Anthropic Wins on Every Front (Except One)

Set the rent wrinkle aside for a section and the honest read of Anthropic‘s position is this: they are winning on every dimension that matters.

Models. Claude Opus 4.7 holds the top of Harvey’s BigLaw Bench, the top of Vals AI’s finance agent benchmark, and the top of the only enterprise benchmark that actually pays — the Ramp May AI Index at 34.4% versus OpenAI at 32.3% and Google in low single digits. Anthropic’s enterprise share grew 4x in twelve months. OpenAI’s grew 0.3 percentage points.

Talent. Karpathy joined Tuesday. The Mercury Seven is complete.

Product velocity. Three commits today. KPMG embeds Claude in Digital Gateway across 276,000 employees and names KPMG Anthropic’s preferred consultant for private equity. Bristol Myers Squibb deploys Claude across drug discovery, clinical, regulatory, manufacturing, and commercial workflows. Revenue is reportedly set to more than double to $10.9 billion in Q2. The drumbeat is daily now.

Moral posture. Dario Amodei’s 2017 thesis paper is one of the few founding documents in this industry that has held up against the company’s own subsequent behavior. While Greg Brockman wrote checks to MAGA Inc., while Altman litigated his own charter in federal court, while Musk built rocket-powered server farms, Amodei stayed on the page. That matters less to a quarterly trader and more to the enterprise buyer making a seven-year commit at the scale KPMG just made.
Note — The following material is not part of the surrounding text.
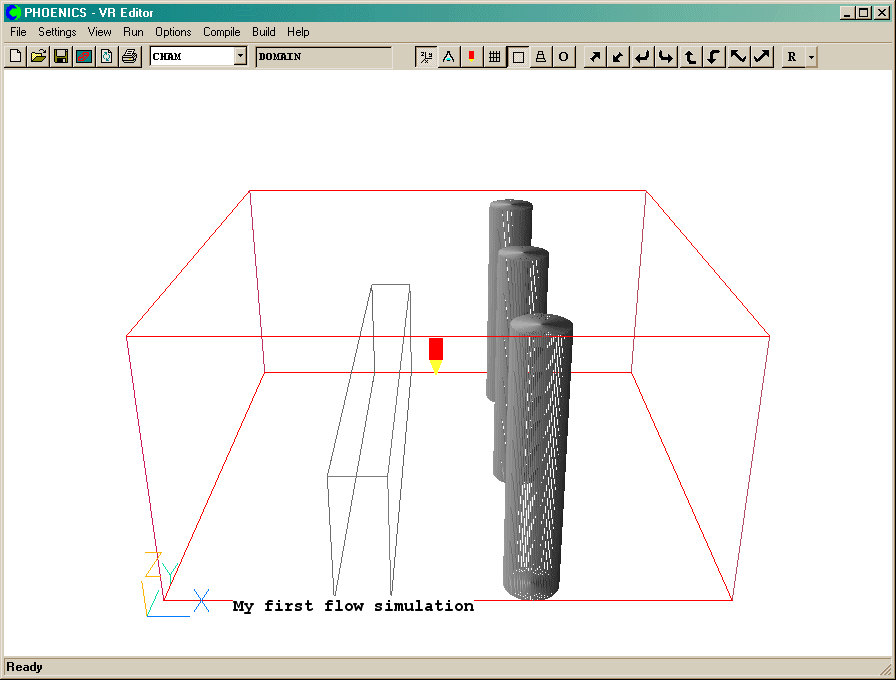Toggle the wireframe square button
The height and width of the screenshot is (680, 896).
518,57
The wrinkle is the one we already noted. Anthropic does not own the compute. They are paying premium rent for it, on a 90-day terminable contract, to a competitor whose CEO has 85.1% voting control of the parent. That is the question every Anthropic IPO underwriter will get asked first by every institutional buyer who reads the prospectus. The answer is structurally sound — Rao’s calculus is correct, the math favors the rent today — but the answer requires the trust of an investor who has not bought any of this story before.

The private market already took that leap. The public market gets to decide whether to follow.


The Drag Nobody Is Pricing

While the labs raced today, the ground floor of the AI economy filed its quarterly status report. Acrisure — the Grand Rapids insurance technology firm — announced 2,250 layoffs today, citing AI directly. That is 11% of the workforce, on top of 400 cut in October. CEO Greg Williams: “It’s about changing how work gets done.” Same week, the same company opened a $184 million amphitheater downtown with naming rights and a $30 million gift.

On the same day, KPMG embedded Claude in 276,000 seats globally. Different clocks. Acrisure can fire 2,250 in eighteen months. KPMG embedding Claude across global tax and PE workflows is a multi-year change-management project, even with executive air cover. Real enterprise AI revenue, at scale, is a 2027-2029 story. The capex required to deliver it is being booked in 2025-2026. The valuations being asked of the public market this summer are priced as if those clocks match. They do not.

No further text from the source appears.